Officials suggested that the complicating factor might be the agenda of Britain’s Foreign Secretary Boris Johnson, who might not be able to make it to Brussels on March 31.
On Tuesday, the State Department confirmed that Tillerson would not be able to attend the long-planned April 5 and 6 meeting.
Chinese leader Xi Jinping is expected to visit President Donald Trump in the United States in early April, and Tillerson would be expected to attend their meetings.
But his office has not confirmed that engagement, and word that Tillerson would stay away from the NATO talks stirred doubt about US commitment to its allies.
NATO member Turkey’s Foreign Minister Mevlut Cavusoglu has already announced that he expects to meet Tillerson in Ankara on Thursday, March 30.
Toner said Tillerson would also meet President Recep Tayyip Erdogan during the visit, and “discuss the way forward with our campaign to defeat ISIS in Syria and Iraq.”
After almost two months in the job, Tillerson has yet to appoint a deputy or any assistant secretaries, has largely avoided the media and works with a small inner circle of advisers.

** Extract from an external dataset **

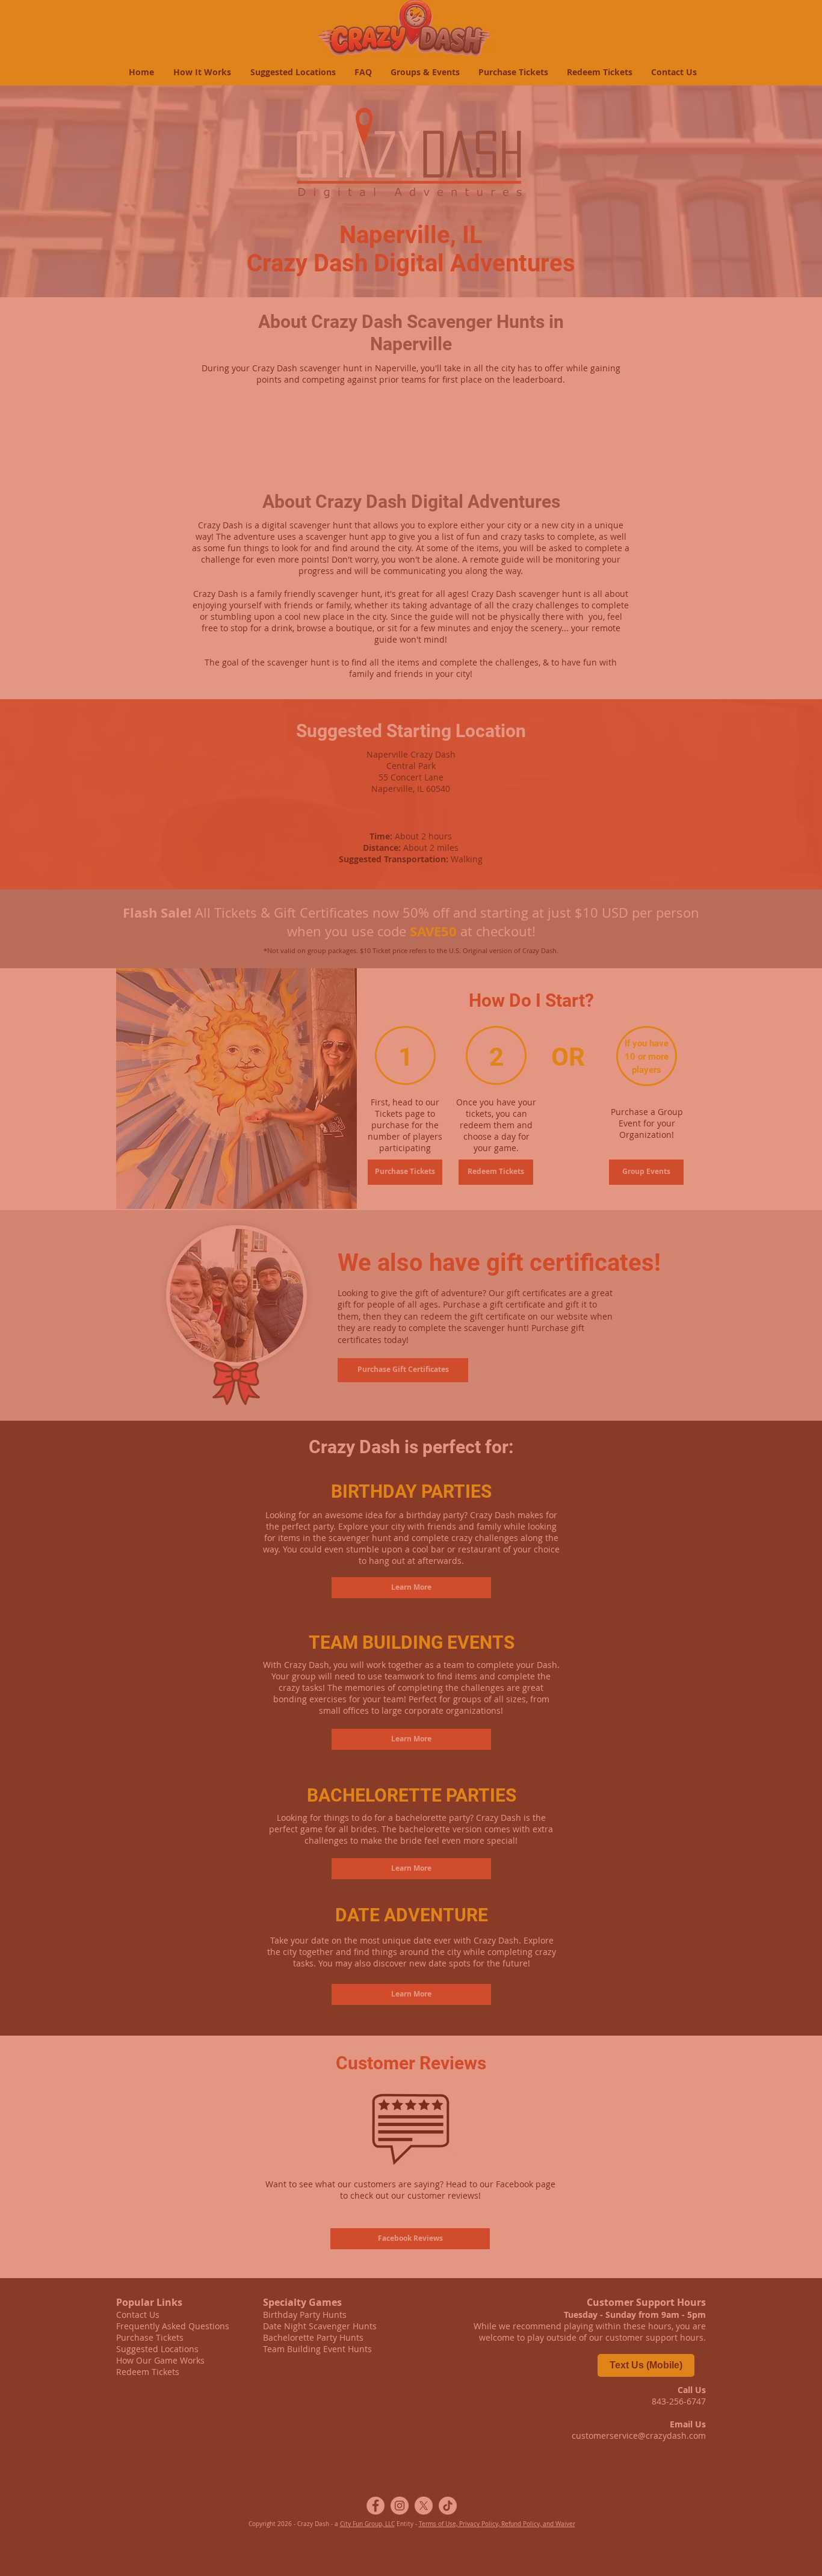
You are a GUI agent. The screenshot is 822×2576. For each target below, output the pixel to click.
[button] (698, 2406)
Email (215, 2514)
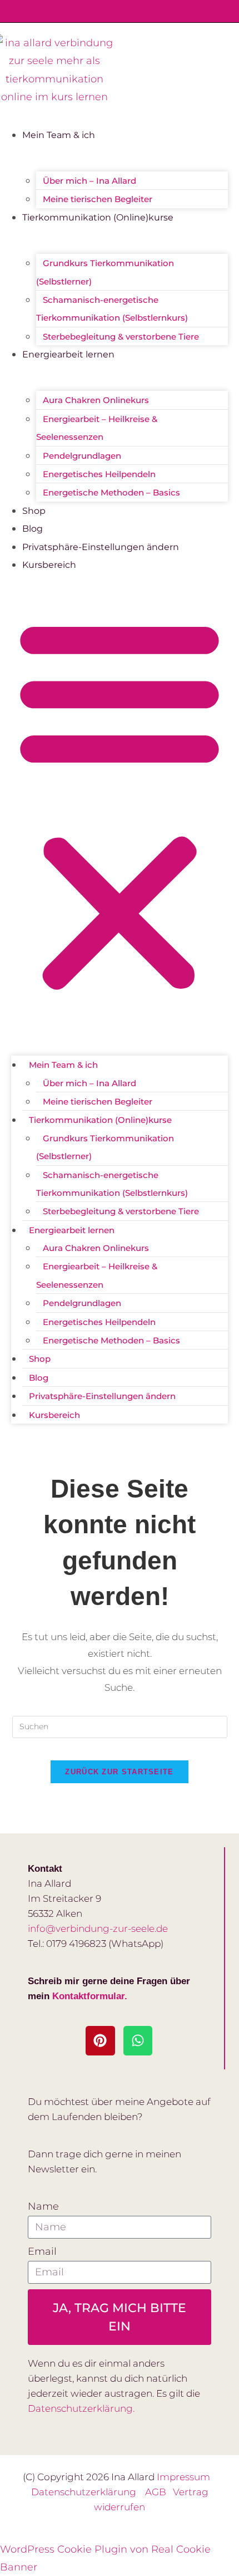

The administration, meanwhile, has been scrambling to reaffirm its commitment to US military alliances after Trump called into question their usefulness during the presidential campaign.
Last week, after meeting Chancellor Angela Merkel, Trump claimed Germany owes “vast sums of money to NATO and the United States,” reviving his charge that allies do not pay their way.
Defense Secretary Jim Mattis, a former Marine general, has declared US support for NATO, and last week Tillerson reaffirmed ties with Asian allies Japan and South Korea.
But Tillerson’s absence from the foreign ministers’ meeting would have been noted with concern, especially by newer East European members on its exposed east flank.
The United States has worked with NATO to shore up support for the pro-western government in Kiev after Russia’s annexation of Crimea and its support for a bloody uprising in eastern Ukraine.
Combined with economic sanctions, the deployment of more NATO troops from Western members to frontline Eastern allies in the Baltics and Poland was intended to send a signal to Moscow.
But during his presidential campaign, Trump raised eyebrows by expressing admiration for Russian President Vladimir Putin and dismissing NATO as “obsolete.”